Pixel coordinate grounding data:
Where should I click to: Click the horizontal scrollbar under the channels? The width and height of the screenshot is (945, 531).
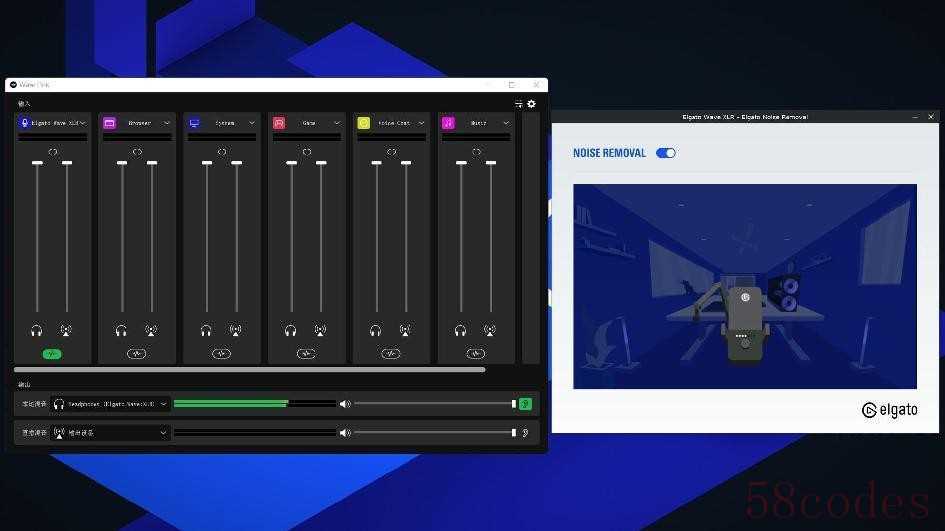click(x=250, y=369)
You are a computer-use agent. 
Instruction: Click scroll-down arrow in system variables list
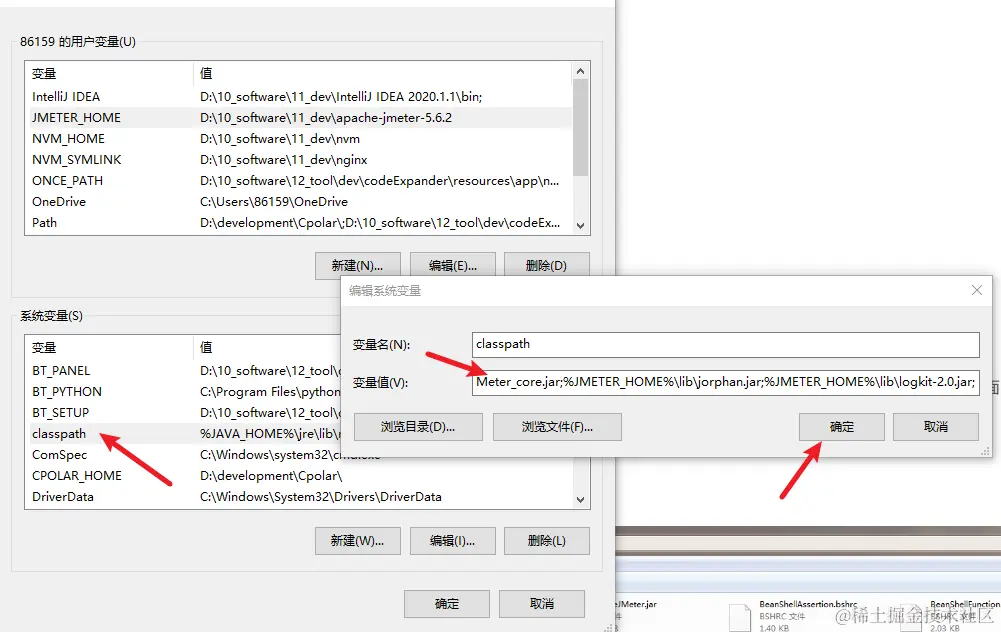[580, 500]
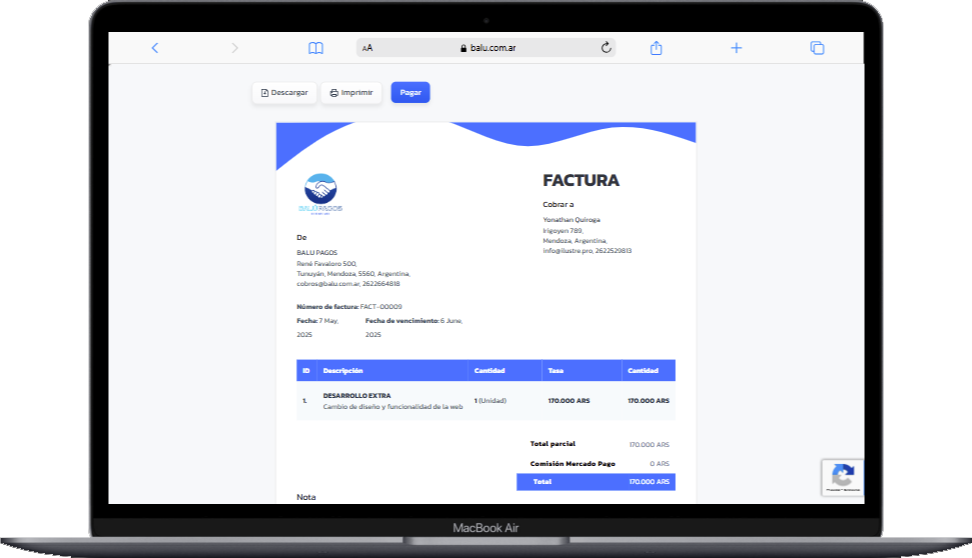Screen dimensions: 972x558
Task: Click the balu.com.ar address bar
Action: coord(488,48)
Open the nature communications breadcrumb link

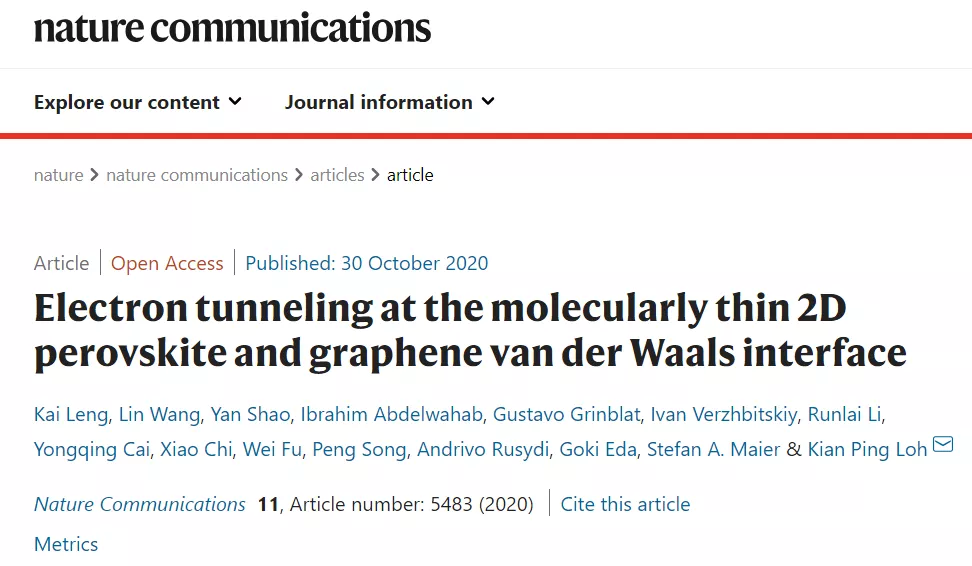pos(197,175)
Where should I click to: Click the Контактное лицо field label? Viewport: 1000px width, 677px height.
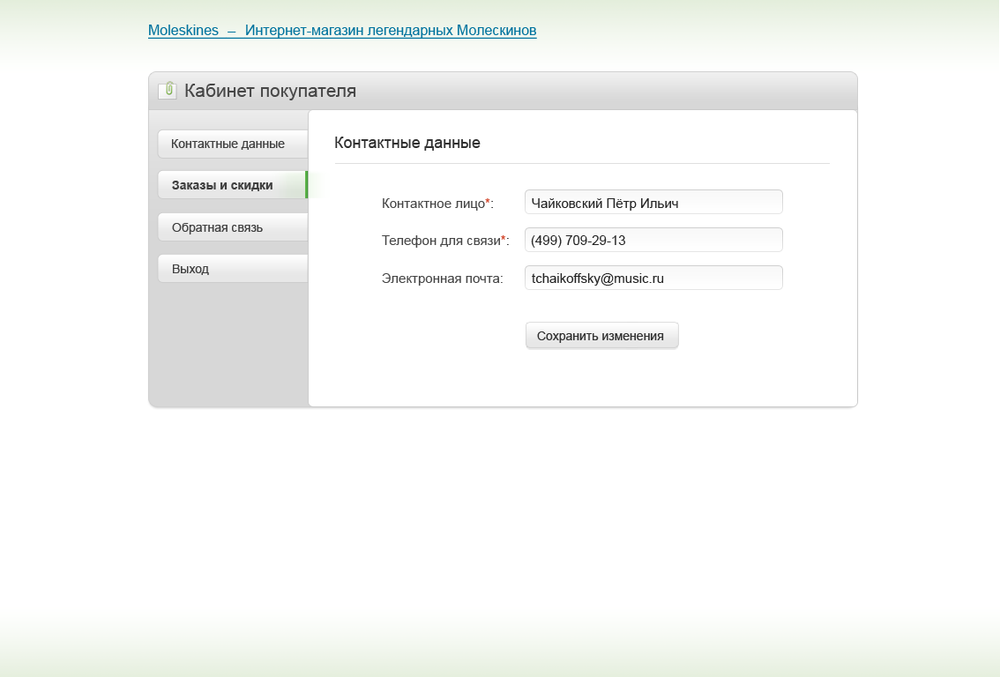coord(432,204)
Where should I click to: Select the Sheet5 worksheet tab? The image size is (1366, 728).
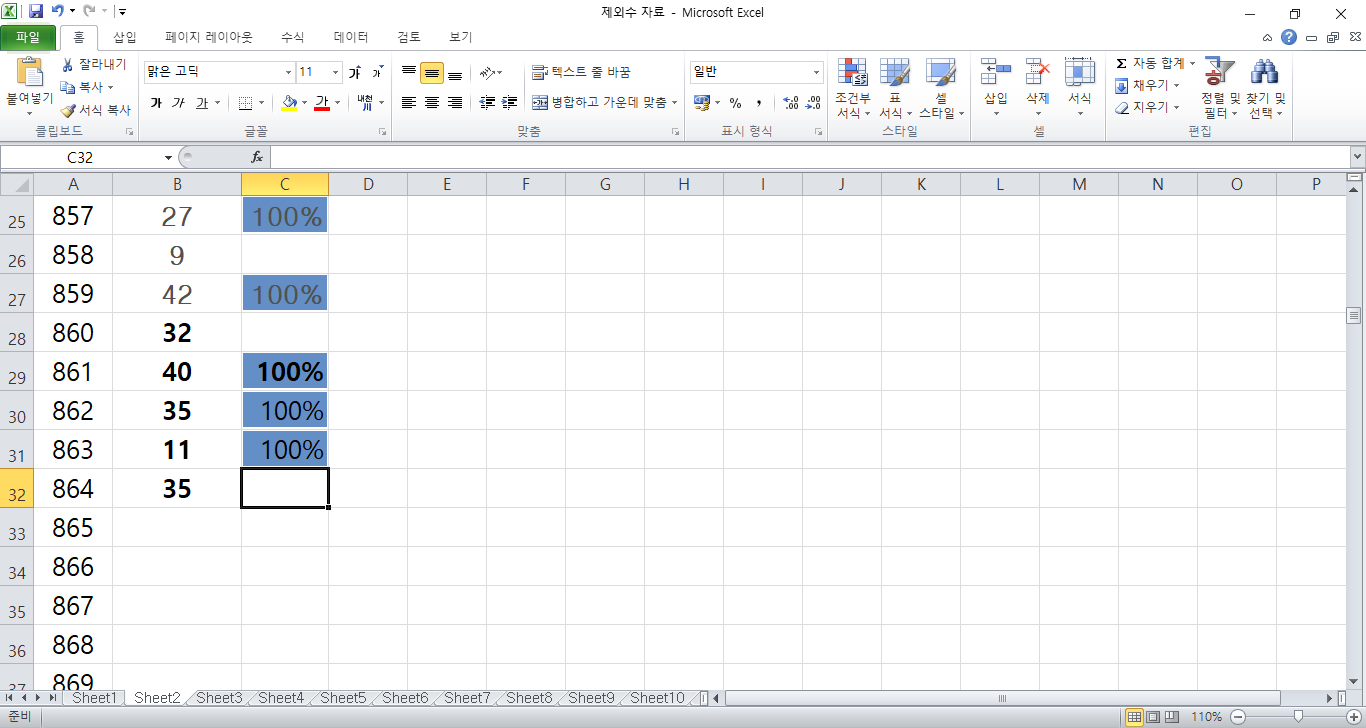coord(343,698)
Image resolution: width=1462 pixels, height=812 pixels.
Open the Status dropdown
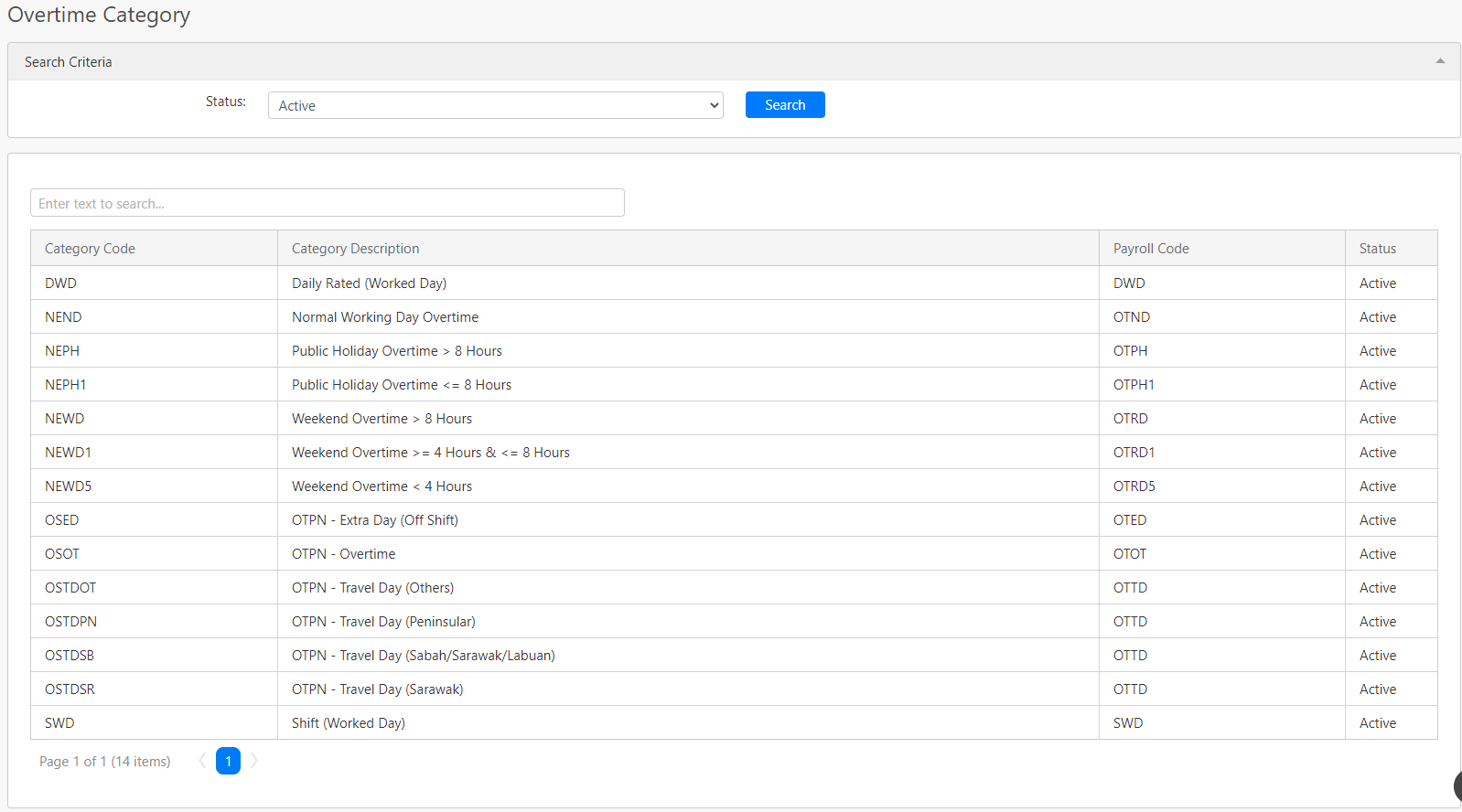pos(495,105)
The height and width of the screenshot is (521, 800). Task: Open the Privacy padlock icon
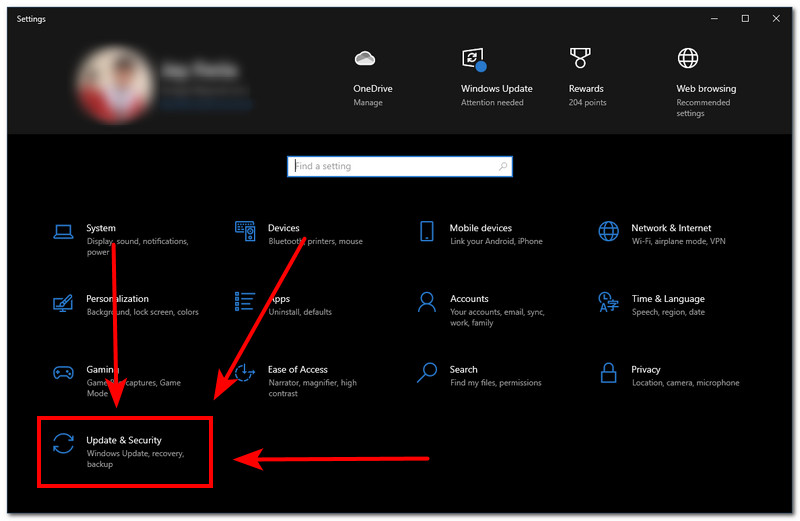coord(608,373)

» **What you will do**
Word-for-word output of every record is needed, with images omitted.

» **Task response**
Where should I click to: Click the horizontal scrollbar under the channels? The width and height of the screenshot is (945, 531).
click(x=250, y=369)
You are a computer-use agent. 
Instruction: Click scroll-down arrow in system variables list
[580, 500]
Screen dimensions: 972x558
Task: Click the balu.com.ar address bar
Action: coord(488,48)
Open the nature communications breadcrumb link

pos(197,175)
Where should I click to: Click the Контактное лицо field label? Viewport: 1000px width, 677px height.
coord(432,204)
Where should I click to: Select the Sheet5 worksheet tab? The image size is (1366, 728).
coord(343,698)
Image resolution: width=1462 pixels, height=812 pixels.
Open the Status dropdown
pos(495,105)
The height and width of the screenshot is (521, 800). Task: Open the Privacy padlock icon
coord(608,373)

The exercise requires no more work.